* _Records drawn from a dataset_
++++++
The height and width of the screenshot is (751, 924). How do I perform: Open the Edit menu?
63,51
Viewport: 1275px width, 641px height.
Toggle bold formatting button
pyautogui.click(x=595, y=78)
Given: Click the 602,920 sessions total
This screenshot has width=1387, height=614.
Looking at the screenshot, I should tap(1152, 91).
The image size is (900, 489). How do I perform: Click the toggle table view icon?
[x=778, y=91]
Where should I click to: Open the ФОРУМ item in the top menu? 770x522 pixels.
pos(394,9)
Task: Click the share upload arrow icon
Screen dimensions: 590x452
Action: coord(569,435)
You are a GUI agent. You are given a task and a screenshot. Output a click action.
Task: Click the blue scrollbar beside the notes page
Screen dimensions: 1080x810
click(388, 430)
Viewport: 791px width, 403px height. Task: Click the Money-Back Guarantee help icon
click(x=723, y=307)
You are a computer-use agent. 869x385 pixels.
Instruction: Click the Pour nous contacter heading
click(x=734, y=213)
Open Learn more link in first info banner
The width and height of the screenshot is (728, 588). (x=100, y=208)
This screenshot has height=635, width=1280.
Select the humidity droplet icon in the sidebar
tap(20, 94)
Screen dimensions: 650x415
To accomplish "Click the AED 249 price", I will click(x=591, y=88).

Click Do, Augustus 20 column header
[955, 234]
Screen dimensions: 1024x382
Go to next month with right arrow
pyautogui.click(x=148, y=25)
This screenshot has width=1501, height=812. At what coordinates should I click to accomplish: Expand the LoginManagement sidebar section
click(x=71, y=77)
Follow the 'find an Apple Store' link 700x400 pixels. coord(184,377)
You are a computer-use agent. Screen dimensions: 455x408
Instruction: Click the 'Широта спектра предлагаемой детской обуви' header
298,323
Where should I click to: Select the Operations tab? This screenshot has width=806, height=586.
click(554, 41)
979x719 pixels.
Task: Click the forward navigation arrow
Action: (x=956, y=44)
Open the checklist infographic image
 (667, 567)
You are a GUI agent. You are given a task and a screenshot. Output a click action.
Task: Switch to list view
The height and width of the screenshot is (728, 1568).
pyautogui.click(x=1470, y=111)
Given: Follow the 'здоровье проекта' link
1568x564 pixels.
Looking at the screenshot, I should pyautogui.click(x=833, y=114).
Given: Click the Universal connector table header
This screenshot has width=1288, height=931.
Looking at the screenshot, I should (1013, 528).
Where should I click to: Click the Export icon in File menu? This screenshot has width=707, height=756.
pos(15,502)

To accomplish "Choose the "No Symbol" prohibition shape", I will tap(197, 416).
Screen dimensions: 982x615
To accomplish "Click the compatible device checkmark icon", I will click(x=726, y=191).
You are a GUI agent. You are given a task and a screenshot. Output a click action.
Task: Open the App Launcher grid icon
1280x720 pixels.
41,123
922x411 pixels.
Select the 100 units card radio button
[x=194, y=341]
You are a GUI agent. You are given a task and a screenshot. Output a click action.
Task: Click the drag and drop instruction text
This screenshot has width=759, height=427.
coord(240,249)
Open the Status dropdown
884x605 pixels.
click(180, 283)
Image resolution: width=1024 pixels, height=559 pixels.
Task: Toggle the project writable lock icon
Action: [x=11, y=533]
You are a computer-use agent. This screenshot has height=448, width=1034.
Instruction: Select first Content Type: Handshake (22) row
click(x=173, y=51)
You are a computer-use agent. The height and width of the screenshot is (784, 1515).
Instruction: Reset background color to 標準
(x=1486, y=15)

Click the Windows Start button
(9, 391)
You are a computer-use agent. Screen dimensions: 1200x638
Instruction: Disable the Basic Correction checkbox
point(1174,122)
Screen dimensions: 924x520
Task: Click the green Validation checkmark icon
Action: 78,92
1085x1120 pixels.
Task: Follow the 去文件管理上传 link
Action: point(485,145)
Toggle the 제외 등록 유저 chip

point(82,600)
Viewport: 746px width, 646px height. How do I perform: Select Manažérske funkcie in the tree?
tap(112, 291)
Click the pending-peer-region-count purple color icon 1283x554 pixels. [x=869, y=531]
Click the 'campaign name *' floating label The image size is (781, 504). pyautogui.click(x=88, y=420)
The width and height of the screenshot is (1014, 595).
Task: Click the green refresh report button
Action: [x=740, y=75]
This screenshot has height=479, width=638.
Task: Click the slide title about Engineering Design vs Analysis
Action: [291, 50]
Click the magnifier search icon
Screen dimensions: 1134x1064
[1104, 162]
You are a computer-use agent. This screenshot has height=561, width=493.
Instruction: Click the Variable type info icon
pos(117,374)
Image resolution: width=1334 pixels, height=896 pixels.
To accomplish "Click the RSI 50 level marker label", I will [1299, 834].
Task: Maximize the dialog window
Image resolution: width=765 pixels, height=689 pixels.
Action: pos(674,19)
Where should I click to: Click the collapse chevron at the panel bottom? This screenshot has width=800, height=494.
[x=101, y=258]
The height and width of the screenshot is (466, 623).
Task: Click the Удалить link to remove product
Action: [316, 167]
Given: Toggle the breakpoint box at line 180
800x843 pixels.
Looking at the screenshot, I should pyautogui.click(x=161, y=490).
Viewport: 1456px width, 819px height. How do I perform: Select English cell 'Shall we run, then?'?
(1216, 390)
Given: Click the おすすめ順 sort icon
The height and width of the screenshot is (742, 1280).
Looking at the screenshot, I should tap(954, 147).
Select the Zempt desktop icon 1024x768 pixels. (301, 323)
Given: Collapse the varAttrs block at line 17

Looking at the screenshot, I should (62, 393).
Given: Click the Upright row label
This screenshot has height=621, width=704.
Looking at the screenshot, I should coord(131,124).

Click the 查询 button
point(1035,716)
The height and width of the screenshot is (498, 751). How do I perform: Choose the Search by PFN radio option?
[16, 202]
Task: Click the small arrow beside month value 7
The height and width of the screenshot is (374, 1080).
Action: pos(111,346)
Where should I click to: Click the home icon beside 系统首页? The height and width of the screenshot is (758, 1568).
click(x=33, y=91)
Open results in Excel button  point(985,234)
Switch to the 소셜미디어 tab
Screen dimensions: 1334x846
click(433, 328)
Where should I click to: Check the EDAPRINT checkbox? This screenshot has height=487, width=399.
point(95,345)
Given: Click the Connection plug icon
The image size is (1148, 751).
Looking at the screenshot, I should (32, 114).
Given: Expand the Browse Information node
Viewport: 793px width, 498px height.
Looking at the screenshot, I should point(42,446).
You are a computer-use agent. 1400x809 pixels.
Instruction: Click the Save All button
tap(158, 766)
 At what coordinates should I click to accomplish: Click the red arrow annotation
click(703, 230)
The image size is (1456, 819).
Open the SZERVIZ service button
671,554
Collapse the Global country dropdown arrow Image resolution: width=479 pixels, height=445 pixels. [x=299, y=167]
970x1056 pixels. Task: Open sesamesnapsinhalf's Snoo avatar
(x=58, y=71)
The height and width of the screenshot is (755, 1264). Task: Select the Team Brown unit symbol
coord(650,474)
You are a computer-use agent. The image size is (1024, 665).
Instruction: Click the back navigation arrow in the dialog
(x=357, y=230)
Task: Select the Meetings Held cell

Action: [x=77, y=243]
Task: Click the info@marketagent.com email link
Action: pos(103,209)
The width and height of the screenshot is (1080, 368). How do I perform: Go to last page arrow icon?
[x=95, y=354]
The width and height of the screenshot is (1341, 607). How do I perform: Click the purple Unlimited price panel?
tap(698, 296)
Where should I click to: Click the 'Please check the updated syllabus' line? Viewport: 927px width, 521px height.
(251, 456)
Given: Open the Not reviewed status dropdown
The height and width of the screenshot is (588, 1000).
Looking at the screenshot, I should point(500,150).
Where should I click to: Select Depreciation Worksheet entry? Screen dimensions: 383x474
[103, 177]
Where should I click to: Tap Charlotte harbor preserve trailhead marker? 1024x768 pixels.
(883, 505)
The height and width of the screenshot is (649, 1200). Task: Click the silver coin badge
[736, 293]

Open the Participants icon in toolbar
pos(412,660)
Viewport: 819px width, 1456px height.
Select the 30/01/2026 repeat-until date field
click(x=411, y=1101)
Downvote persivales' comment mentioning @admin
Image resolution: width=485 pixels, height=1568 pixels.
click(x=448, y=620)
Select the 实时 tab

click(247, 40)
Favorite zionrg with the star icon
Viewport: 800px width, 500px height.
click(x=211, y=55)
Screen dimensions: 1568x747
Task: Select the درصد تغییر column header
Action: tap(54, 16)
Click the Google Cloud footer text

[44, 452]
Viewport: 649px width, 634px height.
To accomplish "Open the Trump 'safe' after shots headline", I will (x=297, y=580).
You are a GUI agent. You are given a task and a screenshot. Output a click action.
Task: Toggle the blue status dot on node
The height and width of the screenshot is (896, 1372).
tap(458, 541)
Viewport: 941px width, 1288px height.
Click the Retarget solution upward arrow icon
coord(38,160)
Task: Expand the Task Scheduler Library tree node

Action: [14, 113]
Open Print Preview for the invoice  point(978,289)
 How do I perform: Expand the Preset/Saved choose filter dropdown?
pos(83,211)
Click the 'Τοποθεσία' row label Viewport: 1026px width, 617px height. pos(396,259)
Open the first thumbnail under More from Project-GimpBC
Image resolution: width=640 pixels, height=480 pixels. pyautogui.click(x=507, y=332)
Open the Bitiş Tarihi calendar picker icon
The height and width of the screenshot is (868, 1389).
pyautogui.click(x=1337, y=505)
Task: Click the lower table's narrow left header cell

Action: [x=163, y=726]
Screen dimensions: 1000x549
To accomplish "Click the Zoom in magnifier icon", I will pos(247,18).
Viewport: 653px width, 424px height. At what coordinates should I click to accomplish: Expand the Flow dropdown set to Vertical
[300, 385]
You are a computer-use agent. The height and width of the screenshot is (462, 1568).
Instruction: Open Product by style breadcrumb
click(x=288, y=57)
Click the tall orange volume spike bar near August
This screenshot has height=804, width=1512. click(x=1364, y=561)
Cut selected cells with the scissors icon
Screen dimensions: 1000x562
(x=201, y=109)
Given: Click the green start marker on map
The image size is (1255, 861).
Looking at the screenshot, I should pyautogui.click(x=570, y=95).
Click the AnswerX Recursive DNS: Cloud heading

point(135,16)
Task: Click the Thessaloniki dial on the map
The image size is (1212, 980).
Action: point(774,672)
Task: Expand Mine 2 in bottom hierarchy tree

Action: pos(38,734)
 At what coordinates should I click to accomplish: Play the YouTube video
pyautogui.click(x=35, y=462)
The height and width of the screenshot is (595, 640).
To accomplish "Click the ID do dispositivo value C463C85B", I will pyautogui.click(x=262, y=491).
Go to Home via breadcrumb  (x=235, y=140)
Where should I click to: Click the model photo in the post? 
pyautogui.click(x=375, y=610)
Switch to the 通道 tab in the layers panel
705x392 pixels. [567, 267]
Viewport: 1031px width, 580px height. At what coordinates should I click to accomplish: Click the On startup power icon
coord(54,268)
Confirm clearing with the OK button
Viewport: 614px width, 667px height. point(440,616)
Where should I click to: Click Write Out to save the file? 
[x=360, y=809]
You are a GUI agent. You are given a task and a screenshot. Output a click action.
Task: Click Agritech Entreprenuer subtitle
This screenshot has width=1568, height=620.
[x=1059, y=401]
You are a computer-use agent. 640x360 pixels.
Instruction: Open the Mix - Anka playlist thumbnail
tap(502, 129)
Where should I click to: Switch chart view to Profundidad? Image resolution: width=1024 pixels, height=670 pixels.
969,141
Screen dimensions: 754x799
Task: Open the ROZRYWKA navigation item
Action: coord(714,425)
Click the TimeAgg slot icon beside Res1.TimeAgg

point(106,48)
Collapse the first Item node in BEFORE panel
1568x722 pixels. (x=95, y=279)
++++++
Once you find the line with "Follow the 'find" above, print it and every line after it up to and including the line with "Screen dimensions: 982x615", exactly as written and nothing else.

* _ANSWER SPACE_
Follow the 'find an Apple Store' link 700x400 pixels. coord(184,377)
You are a computer-use agent. Screen dimensions: 455x408
Instruction: Click the 'Широта спектра предлагаемой детской обуви' header
298,323
Where should I click to: Select the Operations tab? This screenshot has width=806, height=586.
click(554, 41)
979x719 pixels.
Task: Click the forward navigation arrow
Action: (x=956, y=44)
Open the checklist infographic image
 (667, 567)
You are a GUI agent. You are given a task and a screenshot. Output a click action.
Task: Switch to list view
The height and width of the screenshot is (728, 1568).
pyautogui.click(x=1470, y=111)
Given: Follow the 'здоровье проекта' link
1568x564 pixels.
Looking at the screenshot, I should pyautogui.click(x=833, y=114).
Given: Click the Universal connector table header
This screenshot has width=1288, height=931.
Looking at the screenshot, I should (1013, 528).
Where should I click to: Click the Export icon in File menu? This screenshot has width=707, height=756.
pos(15,502)

To accomplish "Choose the "No Symbol" prohibition shape", I will tap(197, 416).
Screen dimensions: 982x615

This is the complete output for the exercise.